> **Actions to take**:
[1] Please translate this sentence from the tax interpretation letter into Spanish: "Based on the facts submitted, there does not appear to be a benefit conferred directly on a shareholder by a corporation."
[2] Pick out every line of the listing that contains the word "resolution".

> **Document excerpt**:
____
Please note that the following document, although believed to be correct at the time of issue, may not represent the current position of the CRA.
Prenez note que ce document, bien qu'exact au moment émis, peut ne pas représenter la position actuelle de l'ARC.
Principal Issues: Whether Part XIII tax is payable on a payment made by a Canadian partnership on behalf of a non-arm's length foreign corporation in respect of the foreign corporation's Part XIII tax liability.
Position: The potential application of the relevant benefit provisions of the Act should be applied given the facts of each case.
Reasons: The relevant benefit provisions of the Act do not apply given the facts of this case. XXXXXXXXXX.
November 20, 2012
XXXXXXXXXX TAX SERVICES OFFICE HEADQUARTERS
Income Tax Rulings Directorate
Subject: Part XIII Tax Taxable Benefit
This is in response to your written enquiry concerning whether a taxable benefit is conferred on XXXXXXXXXX ("Forco") if XXXXXXXXXX ("the Partnership") pays a withholding tax liability on its behalf. You have indicated that a previous voluntary disclosure was accepted by the CRA on the basis that Forco's Part XIII tax liability by virtue of paragraphs 15(2)(b) and 214(3)(b) of the Income Tax Act (the "Act") was not required to be remitted since it would be offset by the impending refund under subsection 227(6.1) of the Act. However, due to the impact of the foreign exchange rates a difference arose and the refund was approximately $XXXXXXXXXX lower than originally anticipated. This has resulted in an outstanding withholding tax liability. Your position is that additional Part XIII withholding tax should be assessed if XXXXXXXXXX pays the outstanding withholding tax liability on behalf of Forco. Your position is based, in part, on comments from the Canada Revenue Agency's (the "CRA's") external interpretation number E9203335.
By virtue of paragraph 214(3)(a) of the Act where a taxpayer is not a resident of Canada, certain amounts, including a taxable benefit described in section 15 and subsection 56(2) of the Act, that would have been included in the taxpayer's income if Part I of the Act applied, are treated as deemed dividends and subject to Part XIII tax.
Document E9203335 refers to a taxable benefit that arises between a Canadian corporation and a non-resident shareholder under subsection 15(1) of the Act. Based on the facts submitted, there does not appear to be a benefit conferred directly on a shareholder by a corporation. Accordingly, subsection 15(1) would not apply. Therefore, we would need to consider subsection 56(2).
____
> **Given records**:
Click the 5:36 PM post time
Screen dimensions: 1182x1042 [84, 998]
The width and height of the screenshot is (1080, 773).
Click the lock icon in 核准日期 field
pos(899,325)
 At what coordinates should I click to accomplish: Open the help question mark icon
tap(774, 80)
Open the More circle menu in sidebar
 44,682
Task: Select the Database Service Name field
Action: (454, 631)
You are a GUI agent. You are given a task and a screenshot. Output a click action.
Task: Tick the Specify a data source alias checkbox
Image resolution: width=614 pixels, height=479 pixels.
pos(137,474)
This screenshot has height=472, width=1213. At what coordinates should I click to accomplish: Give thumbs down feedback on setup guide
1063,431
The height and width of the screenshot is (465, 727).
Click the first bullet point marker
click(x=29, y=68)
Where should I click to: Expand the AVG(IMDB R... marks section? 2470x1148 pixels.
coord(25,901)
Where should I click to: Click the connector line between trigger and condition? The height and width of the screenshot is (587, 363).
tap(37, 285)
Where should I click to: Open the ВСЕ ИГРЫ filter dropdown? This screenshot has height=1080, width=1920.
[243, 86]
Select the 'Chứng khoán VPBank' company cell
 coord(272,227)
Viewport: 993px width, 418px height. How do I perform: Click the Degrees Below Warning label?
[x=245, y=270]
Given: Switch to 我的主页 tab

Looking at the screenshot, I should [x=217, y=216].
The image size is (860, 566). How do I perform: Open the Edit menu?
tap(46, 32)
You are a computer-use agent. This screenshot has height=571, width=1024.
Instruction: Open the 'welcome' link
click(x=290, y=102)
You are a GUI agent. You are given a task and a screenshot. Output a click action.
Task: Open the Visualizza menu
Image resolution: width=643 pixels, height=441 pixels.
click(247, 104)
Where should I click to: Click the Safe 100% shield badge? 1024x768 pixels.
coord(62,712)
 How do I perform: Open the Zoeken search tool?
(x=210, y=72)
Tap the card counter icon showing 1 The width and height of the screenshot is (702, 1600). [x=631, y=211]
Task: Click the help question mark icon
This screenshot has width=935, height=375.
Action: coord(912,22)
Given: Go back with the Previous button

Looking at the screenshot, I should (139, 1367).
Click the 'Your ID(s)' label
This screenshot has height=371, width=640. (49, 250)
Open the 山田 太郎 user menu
____
> **Results of the tasks**:
[1] Según los hechos presentados, no parece que una corporación haya conferido directamente un beneficio a un accionista.

[2]
Image resolution: width=614 pixels, height=479 pixels.
Image resolution: width=643 pixels, height=441 pixels.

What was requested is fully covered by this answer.